Kuhlau became a friend and drinking companion of Beethoven’s a couple of years before Beethoven died. By that time Beethoven was stone deaf and Kuhlau was blind in one eye. One can imagine them in a pub where according to Beethoven’s notebooks they joked and wrote witty songs and discussed musical life. In Kuhlau’s piano concerto, his op.7 and also written in the key of C, you can immediately hear to what extent he was influenced by Beethoven’s first concerto with a main theme in the opening movement which is surprisingly similar to it, in fact almost a mirror image. While the concerto is charming and delightful in its own right it is not on the same plain as Beethoven’s whose creative ability and original thinking placed him in as much of a different league to his contemporaries as Mozart compared with Salieri and others active in his time. If people only ever drank blended whisky and enjoyed it they’d be perfectly happy with it. If they ever tried a good single malt then they’d never view the blended version in the same way again. That’s the same with any piano concertos written by others when Mozart, Haydn and Beethoven were at work. That said there’s plenty to admire and the slow movement Adagio is very affecting with some lovely and quite touchingly sad moments. The final Rondo: Allegro is also a well constructed movement with which to end a work. Kuhlau had every reason to be satisfied with it but must have been aware that it would inevitably be compared with Beethoven’s work. Long after Beethoven died other composers were mindful of the reputation Beethoven left behind him. It is well documented as to how Brahms always felt intimidated by the pressure Beethoven’s genius put upon his creative endeavours. Nevertheless Kuhlau’s piano concerto is pleasant enough offering plenty to enjoy. Having both concertos in C on the same disc makes for an interesting juxtaposition.
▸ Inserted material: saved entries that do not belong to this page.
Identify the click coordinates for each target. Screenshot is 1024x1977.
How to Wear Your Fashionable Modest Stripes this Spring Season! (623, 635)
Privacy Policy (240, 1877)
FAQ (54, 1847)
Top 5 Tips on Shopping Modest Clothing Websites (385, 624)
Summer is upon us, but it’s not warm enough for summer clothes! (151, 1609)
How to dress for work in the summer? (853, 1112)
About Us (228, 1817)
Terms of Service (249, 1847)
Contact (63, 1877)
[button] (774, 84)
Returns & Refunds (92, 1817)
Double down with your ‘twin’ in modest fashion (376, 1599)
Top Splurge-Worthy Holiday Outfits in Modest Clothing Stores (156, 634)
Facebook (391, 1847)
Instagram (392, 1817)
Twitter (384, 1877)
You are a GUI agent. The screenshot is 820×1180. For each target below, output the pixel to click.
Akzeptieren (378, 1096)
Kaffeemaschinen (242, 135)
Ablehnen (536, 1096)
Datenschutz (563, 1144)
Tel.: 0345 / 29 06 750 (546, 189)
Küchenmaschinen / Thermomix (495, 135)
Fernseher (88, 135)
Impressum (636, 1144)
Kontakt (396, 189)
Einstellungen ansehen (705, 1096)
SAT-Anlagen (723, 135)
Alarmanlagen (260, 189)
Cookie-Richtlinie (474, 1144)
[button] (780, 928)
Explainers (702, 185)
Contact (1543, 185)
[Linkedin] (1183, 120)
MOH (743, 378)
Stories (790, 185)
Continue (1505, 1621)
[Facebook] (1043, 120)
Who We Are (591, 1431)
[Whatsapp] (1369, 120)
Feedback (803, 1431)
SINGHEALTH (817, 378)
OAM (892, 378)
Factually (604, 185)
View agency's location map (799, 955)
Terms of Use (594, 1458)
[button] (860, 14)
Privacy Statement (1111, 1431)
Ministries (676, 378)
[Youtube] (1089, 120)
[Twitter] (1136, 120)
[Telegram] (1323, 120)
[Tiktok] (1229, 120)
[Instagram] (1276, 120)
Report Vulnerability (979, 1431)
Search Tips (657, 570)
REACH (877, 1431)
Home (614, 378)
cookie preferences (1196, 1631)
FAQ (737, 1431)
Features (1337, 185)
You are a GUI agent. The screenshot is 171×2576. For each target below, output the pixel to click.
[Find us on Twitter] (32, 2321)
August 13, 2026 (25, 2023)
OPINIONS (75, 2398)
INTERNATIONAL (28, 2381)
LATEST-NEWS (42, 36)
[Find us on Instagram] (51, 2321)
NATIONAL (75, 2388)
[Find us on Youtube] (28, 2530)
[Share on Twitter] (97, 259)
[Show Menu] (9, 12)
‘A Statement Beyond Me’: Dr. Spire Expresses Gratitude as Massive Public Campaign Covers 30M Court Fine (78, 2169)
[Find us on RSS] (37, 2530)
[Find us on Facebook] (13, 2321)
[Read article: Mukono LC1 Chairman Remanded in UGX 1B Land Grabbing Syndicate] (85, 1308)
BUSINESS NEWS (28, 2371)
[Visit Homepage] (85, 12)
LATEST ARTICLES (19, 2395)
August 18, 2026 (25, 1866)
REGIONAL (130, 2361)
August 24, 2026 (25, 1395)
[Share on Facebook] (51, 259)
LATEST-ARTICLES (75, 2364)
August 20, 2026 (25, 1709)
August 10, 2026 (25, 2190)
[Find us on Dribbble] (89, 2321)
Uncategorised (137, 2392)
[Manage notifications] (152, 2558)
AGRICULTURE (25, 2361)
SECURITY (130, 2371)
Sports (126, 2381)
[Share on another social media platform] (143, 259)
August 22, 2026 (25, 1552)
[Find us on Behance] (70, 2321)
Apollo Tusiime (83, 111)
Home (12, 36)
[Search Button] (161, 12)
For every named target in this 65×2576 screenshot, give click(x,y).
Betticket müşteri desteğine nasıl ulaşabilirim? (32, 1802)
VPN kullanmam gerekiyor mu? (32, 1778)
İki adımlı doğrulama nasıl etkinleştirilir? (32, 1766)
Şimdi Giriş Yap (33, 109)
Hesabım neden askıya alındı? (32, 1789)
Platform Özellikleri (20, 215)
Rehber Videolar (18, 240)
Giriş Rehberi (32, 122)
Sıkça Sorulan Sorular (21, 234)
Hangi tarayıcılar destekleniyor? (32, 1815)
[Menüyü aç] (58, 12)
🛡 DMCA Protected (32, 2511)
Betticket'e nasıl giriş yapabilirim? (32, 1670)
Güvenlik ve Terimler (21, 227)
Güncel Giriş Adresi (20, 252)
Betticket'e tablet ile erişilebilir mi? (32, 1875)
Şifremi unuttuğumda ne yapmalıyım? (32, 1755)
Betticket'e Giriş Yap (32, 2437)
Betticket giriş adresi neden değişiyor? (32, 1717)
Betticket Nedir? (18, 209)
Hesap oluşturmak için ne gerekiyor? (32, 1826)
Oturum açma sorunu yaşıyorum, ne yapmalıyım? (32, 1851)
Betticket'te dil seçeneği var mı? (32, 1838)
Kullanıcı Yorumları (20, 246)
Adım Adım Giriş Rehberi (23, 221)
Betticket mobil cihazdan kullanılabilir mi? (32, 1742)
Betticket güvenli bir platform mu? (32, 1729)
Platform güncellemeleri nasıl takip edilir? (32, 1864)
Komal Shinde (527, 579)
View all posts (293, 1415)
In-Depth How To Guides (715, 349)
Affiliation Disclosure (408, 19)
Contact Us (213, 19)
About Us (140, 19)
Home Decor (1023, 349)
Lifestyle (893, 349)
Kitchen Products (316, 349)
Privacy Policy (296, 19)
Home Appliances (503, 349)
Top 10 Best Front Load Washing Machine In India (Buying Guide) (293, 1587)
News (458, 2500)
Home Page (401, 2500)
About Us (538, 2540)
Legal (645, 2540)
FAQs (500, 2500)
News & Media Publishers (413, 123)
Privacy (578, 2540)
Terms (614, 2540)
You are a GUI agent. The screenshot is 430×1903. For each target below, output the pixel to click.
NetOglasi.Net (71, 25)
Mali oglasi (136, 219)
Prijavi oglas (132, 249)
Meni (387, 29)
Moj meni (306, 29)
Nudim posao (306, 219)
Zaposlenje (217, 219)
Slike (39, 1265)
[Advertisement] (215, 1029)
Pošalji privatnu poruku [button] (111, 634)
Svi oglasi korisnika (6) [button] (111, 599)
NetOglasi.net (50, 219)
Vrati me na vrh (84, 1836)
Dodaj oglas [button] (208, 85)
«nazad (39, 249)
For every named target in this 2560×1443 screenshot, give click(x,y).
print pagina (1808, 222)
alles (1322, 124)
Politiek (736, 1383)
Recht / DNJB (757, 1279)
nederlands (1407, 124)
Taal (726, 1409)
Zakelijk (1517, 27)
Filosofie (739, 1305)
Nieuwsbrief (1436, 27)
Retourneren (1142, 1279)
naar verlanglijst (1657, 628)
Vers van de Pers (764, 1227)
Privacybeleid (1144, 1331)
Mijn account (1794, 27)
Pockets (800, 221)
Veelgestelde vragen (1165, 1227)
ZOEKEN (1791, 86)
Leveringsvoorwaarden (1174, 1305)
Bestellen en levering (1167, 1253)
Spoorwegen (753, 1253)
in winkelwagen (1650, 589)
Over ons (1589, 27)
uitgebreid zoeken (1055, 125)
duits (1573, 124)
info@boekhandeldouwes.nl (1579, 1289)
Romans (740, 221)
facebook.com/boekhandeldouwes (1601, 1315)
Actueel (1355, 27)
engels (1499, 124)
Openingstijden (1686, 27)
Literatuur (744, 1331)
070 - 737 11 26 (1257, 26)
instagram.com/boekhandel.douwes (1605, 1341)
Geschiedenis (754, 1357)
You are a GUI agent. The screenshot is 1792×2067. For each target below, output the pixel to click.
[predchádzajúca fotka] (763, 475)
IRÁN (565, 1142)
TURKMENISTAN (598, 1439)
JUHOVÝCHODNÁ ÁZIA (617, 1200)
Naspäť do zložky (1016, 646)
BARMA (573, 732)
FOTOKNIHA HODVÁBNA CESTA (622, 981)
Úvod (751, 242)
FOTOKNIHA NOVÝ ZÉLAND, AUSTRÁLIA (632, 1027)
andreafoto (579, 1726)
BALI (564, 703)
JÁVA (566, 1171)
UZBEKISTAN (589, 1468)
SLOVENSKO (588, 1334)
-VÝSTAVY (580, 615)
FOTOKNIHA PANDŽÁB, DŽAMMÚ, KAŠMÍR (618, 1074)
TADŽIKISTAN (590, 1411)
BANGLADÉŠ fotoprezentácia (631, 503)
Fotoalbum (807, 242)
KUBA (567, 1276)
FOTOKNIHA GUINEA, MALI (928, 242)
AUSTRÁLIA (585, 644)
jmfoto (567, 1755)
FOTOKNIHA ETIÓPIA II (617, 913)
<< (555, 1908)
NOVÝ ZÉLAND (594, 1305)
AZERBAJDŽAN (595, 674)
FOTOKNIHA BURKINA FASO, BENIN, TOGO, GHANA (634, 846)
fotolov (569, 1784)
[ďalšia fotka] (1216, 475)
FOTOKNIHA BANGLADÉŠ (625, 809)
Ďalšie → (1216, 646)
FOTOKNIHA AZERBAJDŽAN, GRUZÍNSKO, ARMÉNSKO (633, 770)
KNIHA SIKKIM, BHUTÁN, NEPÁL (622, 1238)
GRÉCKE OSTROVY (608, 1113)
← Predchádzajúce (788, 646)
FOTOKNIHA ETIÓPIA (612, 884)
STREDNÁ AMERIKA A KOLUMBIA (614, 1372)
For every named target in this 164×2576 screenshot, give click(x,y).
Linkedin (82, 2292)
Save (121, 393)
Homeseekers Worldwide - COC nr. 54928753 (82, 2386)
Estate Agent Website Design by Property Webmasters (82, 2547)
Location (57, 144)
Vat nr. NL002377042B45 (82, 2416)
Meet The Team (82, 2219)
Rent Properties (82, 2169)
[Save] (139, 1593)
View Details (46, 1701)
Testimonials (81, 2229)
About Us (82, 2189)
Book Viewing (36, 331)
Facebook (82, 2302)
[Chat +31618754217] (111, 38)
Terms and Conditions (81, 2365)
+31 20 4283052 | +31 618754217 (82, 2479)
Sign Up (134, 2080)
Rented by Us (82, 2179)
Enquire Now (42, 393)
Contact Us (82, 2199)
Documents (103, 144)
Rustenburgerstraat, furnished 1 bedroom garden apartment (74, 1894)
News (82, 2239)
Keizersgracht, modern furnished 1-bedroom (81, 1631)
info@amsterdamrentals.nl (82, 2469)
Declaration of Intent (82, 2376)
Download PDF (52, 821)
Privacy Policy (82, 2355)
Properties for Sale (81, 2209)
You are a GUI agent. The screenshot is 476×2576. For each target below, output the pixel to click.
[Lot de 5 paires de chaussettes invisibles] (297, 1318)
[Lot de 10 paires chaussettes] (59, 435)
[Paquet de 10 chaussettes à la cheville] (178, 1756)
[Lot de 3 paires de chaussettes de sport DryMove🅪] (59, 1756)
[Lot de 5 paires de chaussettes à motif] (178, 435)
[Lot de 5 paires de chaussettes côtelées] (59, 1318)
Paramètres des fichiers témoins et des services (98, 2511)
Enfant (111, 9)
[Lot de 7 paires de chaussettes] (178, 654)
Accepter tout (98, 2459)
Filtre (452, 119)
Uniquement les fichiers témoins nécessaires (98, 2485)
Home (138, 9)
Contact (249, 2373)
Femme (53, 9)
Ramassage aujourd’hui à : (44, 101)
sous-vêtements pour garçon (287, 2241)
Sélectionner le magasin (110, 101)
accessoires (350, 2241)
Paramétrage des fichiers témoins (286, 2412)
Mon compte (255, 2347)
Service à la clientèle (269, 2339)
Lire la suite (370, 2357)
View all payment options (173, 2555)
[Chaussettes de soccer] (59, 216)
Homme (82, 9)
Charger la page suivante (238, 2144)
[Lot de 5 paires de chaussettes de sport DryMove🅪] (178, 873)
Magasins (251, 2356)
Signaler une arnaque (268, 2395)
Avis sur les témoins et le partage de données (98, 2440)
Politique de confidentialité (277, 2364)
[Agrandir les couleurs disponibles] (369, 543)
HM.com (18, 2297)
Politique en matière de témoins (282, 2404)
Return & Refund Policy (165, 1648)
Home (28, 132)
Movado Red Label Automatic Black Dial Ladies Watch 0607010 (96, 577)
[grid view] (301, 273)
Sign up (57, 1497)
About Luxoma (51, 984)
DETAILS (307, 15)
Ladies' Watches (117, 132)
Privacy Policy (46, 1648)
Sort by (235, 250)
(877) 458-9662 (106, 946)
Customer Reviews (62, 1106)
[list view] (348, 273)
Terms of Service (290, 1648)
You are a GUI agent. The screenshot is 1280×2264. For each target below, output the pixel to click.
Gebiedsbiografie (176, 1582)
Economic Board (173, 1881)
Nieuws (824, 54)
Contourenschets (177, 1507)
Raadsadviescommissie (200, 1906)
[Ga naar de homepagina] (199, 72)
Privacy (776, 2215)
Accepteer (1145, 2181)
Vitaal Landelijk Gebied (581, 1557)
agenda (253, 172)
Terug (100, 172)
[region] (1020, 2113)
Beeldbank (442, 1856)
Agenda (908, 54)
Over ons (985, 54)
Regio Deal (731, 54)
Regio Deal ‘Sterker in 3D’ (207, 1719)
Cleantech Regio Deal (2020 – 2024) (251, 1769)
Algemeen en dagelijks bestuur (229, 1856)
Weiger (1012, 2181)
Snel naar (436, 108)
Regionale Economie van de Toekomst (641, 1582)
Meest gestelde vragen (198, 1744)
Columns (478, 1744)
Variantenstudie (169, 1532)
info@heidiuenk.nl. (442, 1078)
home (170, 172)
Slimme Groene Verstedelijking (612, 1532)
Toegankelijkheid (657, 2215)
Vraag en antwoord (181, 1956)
The soloist Marianna Shirinyan, born in Armenia, living and working in Denmark, is a fine pianist. This was proved in 2006 when she won no fewer than five prizes at the ARD International Music Competition in Munich. Her debut album of chamber music by Chopin with cellist Danish Andreas Brantelid and Norwegian violinist Vilde Frang won the Danish “Grammy” (P2 Prisen). On this disc she delivers fine performances and receives great support from the Copenhagen Phil. I hadn’t heard the Kuhlau before and am pleased to have the chance to get to know it. This disc is a clever coupling and despite the obvious comparisons is worth having for at least that reason.